→ **WHAT THE TASK REQUIRES**: When the line containing "[Pause banner message scrolling] (88, 48)" appears in the entries below, begin printing there and stop after the line containing "Outdoor Gift Ideas (22, 2275)"; print each of those lines exactly and no other line.

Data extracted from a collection
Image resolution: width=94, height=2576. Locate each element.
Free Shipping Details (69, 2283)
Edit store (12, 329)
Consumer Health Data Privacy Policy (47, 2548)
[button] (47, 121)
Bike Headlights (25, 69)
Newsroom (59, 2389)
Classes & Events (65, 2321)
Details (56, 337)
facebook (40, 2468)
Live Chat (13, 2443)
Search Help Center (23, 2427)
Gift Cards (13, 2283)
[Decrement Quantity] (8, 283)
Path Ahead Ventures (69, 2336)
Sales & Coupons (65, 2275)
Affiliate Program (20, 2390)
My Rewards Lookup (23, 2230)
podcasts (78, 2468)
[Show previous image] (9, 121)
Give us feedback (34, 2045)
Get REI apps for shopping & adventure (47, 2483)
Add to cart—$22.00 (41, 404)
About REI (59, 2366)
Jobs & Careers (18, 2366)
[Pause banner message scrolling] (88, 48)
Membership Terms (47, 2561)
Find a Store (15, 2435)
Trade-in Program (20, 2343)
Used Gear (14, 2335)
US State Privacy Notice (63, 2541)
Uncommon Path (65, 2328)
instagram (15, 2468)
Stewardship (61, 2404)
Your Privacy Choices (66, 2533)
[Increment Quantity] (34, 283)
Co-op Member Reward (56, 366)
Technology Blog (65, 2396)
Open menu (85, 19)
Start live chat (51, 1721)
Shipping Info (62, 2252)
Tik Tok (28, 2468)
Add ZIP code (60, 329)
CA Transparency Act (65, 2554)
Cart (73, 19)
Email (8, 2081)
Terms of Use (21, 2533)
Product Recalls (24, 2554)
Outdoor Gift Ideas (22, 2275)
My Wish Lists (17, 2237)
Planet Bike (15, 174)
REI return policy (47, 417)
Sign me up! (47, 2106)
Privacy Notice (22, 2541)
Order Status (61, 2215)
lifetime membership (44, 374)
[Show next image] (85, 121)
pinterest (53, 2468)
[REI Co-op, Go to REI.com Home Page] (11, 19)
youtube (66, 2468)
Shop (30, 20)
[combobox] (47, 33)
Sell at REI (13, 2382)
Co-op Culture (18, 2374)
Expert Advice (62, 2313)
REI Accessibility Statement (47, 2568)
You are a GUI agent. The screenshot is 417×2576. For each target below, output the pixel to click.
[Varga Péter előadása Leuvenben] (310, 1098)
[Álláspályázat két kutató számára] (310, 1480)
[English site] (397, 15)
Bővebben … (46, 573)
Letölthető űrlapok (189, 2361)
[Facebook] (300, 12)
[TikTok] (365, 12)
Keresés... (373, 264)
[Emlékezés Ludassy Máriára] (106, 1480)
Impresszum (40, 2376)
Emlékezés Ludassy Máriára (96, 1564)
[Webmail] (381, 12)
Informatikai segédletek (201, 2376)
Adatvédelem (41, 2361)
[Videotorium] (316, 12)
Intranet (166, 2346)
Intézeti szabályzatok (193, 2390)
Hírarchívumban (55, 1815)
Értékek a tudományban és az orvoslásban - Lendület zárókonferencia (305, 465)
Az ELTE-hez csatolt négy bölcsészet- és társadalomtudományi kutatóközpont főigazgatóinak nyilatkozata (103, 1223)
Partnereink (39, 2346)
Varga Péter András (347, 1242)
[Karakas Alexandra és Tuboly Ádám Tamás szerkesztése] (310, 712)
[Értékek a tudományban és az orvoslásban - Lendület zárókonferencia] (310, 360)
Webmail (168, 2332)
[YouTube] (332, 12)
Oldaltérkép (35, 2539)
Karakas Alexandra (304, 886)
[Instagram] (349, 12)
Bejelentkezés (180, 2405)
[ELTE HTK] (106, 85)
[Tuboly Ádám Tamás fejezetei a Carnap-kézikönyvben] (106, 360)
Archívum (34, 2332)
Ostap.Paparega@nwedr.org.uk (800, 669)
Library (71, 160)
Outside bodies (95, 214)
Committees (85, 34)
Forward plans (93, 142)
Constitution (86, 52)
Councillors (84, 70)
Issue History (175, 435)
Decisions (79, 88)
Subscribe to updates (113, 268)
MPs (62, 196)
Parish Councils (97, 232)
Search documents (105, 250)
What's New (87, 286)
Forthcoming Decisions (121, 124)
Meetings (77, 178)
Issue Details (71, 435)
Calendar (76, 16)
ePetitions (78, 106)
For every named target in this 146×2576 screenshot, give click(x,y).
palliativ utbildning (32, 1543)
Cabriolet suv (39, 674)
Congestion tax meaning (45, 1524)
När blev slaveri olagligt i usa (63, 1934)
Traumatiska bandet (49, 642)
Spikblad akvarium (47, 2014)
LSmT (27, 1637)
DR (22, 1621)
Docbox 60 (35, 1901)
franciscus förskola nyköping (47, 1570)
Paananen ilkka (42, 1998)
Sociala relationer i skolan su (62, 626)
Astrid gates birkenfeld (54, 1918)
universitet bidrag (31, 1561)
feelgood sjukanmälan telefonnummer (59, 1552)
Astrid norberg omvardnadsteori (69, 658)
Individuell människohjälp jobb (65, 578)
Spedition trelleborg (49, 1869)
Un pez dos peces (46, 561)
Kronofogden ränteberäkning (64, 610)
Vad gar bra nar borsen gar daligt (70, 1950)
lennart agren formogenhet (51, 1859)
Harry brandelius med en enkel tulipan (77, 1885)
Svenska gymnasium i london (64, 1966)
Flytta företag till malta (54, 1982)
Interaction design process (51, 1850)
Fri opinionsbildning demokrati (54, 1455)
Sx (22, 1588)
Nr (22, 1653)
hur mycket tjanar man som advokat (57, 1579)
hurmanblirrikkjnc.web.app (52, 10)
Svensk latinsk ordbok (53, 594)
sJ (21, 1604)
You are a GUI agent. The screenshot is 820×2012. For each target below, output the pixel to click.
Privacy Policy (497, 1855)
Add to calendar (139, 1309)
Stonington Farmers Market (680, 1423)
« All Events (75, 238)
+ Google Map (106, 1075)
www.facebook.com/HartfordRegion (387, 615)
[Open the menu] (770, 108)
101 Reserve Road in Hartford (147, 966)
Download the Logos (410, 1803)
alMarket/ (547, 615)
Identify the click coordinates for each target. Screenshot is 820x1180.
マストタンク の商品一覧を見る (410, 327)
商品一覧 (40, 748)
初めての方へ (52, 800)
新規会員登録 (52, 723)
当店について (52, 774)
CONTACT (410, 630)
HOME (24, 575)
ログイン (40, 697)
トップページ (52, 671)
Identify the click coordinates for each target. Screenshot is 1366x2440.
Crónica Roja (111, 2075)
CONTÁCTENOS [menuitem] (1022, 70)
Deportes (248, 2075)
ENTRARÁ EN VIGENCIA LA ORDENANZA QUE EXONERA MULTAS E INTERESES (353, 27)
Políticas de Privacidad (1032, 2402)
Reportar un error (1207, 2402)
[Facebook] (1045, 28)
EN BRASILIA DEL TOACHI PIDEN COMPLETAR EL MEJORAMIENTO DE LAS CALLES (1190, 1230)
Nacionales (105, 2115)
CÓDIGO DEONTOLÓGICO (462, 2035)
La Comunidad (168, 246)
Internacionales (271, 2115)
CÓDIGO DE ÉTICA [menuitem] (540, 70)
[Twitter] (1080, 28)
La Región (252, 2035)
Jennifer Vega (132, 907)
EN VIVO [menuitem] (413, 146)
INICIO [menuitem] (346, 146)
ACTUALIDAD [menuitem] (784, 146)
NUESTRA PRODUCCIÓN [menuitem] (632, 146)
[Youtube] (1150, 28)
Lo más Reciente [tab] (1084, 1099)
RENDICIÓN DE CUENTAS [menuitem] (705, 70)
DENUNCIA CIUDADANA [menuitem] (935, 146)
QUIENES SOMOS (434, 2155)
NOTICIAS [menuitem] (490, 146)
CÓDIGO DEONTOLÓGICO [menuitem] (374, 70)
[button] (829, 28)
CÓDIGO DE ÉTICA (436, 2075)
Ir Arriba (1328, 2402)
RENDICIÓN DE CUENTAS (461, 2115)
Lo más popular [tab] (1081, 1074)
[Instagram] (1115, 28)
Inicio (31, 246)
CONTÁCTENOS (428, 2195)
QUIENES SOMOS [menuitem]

→ **RESULT BELOW**:
[Pause banner message scrolling] (88, 48)
Membership Terms (47, 2561)
Find a Store (15, 2435)
Trade-in Program (20, 2343)
Used Gear (14, 2335)
US State Privacy Notice (63, 2541)
Uncommon Path (65, 2328)
instagram (15, 2468)
Stewardship (61, 2404)
Your Privacy Choices (66, 2533)
[Increment Quantity] (34, 283)
Co-op Member Reward (56, 366)
Technology Blog (65, 2396)
Open menu (85, 19)
Start live chat (51, 1721)
Shipping Info (62, 2252)
Tik Tok (28, 2468)
Add ZIP code (60, 329)
CA Transparency Act (65, 2554)
Cart (73, 19)
Email (8, 2081)
Terms of Use (21, 2533)
Product Recalls (24, 2554)
Outdoor Gift Ideas (22, 2275)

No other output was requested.